Another surge for the Liberals “is really a possible scenario,” Andre Krouwel, a professor of political science at Amsterdam’s VU University, said in a phone interview. “Rutte managed to do this four years ago by mobilizing center-right voters that either considered voting for the Christian Democrats or the Freedom Party.”
The Netherlands is a bellwether for elections in Europe this year that will determine whether the populist surge that delivered the Brexit vote in the U.K. and helped Donald Trump into the White House will spread to the European Union’s core. Wilders, like his fellow populist leader Marine Le Pen in France -- which votes in presidential elections in April and May -- is running on an anti-immigrant, anti-euro platform that blames the EU for taking away control from the nation state.
The Dutch election is being closely watched in neighboring Germany, which goes to the polls in September. Chancellor Angela Merkel’s chief of staff, Peter Altmaier, a Dutch speaker from the far west of Germany, welcomed recent poll trends that suggest waning support for populist parties across Europe, adding that he’s “not very impressed” with Wilders.
“I’m happy to see -- as in France, as in Germany, in Austria as well as the Netherlands -- that the poll numbers for the PVV are going down,” Altmaier said at an event in Berlin on Tuesday, referring to the Freedom Party by its Dutch acronym. “I hope that a government can be formed very swiftly after the election without the PVV.”
The Liberals are on course to take between 23 and 27 seats versus 22 to 26 seats for the Freedom Party, according to the Peilingwijzer poll aggregator. That’s the first time since November that Rutte’s party has taken the lead in the poll of polls.
It follows a EenVandaag poll on Tuesday that showed the Freedom Party and the Liberals tied for the first time in about 20 months, on 22 seats apiece. A separate poll published by Kantar Public showed the Freedom Party unchanged with 28 seats and the Liberals on 27 seats, up two.
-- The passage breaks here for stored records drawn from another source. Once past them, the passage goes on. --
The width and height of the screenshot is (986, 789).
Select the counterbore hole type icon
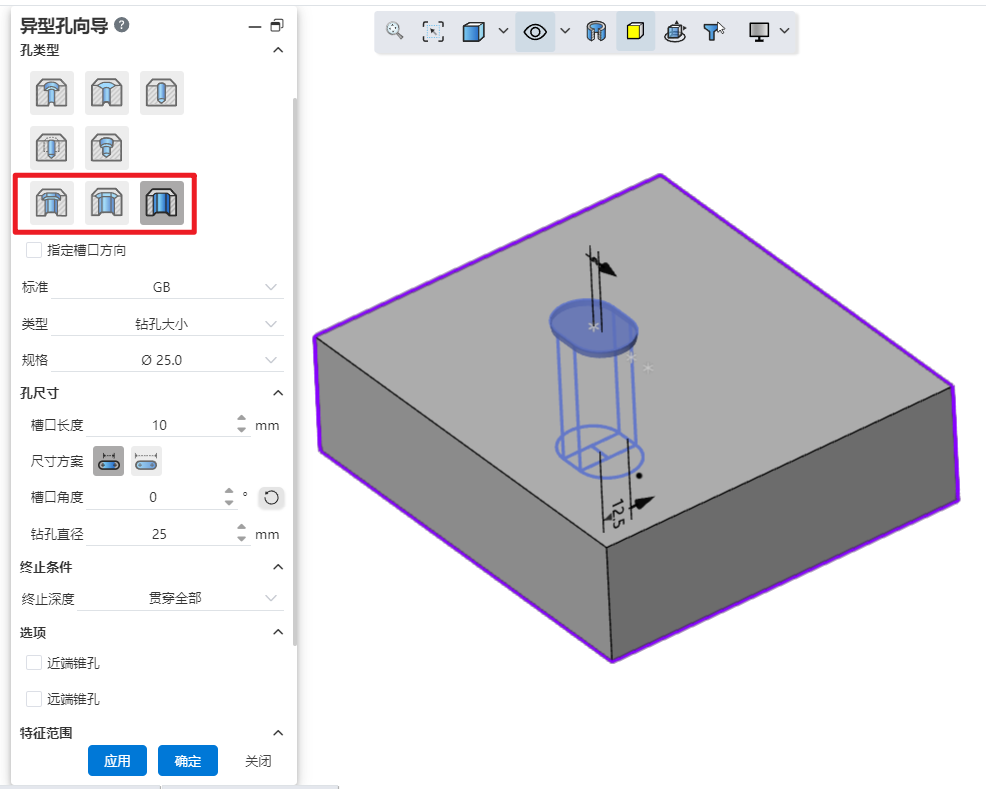coord(52,94)
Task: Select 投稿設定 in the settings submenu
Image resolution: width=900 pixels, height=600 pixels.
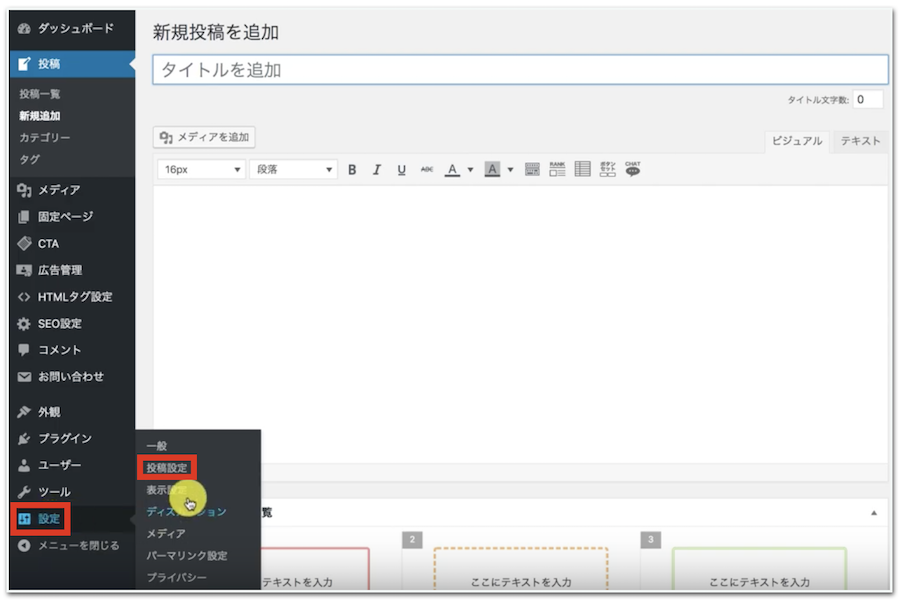Action: [166, 468]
Rutte predicted on Monday that his party would win 41 seats, matching its performance in 2012, while the Freedom Party would take 15 seats as it did the last time around.
“I don’t think the Liberal Party will lose,” Rutte said at an event at Twente University. “This is not what I hope but what I expect.”
Rutte’s confident tone two weeks before the elections reflects polls that suggest the gap with Wilders is closing, as well as the requirement for coalition partners.
No party ever wins a majority in the lower house of the Dutch Parliament, making coalitions inevitable. A coalition needs to have the support of parties totaling at least 76 seats to ensure it can get its legislation through. That further complicates Wilders’s path to the premiership since he lacks the allies needed to form a government. A coalition would also likely form a majority in the upper house of parliament to ensure bills won’t fail in a later stage.
What’s more, even if Wilders was to form a coalition government, it would be constitutionally hard for him to force a referendum on EU membership since he would need the support of both houses of parliament, Macquarie said in a note on Wednesday.
Almost all the established Dutch parties, including the Liberals and Labor, have ruled out governing with Wilders, but that hasn’t stopped them from courting his followers. Immigration featured in a televised debate among party leaders on Sunday evening, with Labor and the opposition Christian Democrats both arguing for a halt to new arrivals.
Labor under Deputy Prime Minister Lodewijk Asscher would take 12 seats according to the EenVandaag poll, down from 38 seats in 2012, while the Christian Democrats led by Sybrand van Haersma Buma were on 19 seats.
Even if Wilders narrowly beats Rutte’s party, it’s the Liberals who would most likely form the government at the head of a five-party coalition, Jesse Groenewegen and Nic Vrieselaar of Rabobank wrote in a paper outlining election scenarios in early February.
“Most parties have set up a cordon sanitaire around” the Freedom Party, they said. Assuming Wilders wants to govern rather than head the opposition, any delegation he sends to sound out coalition options “will quickly return empty-handed.”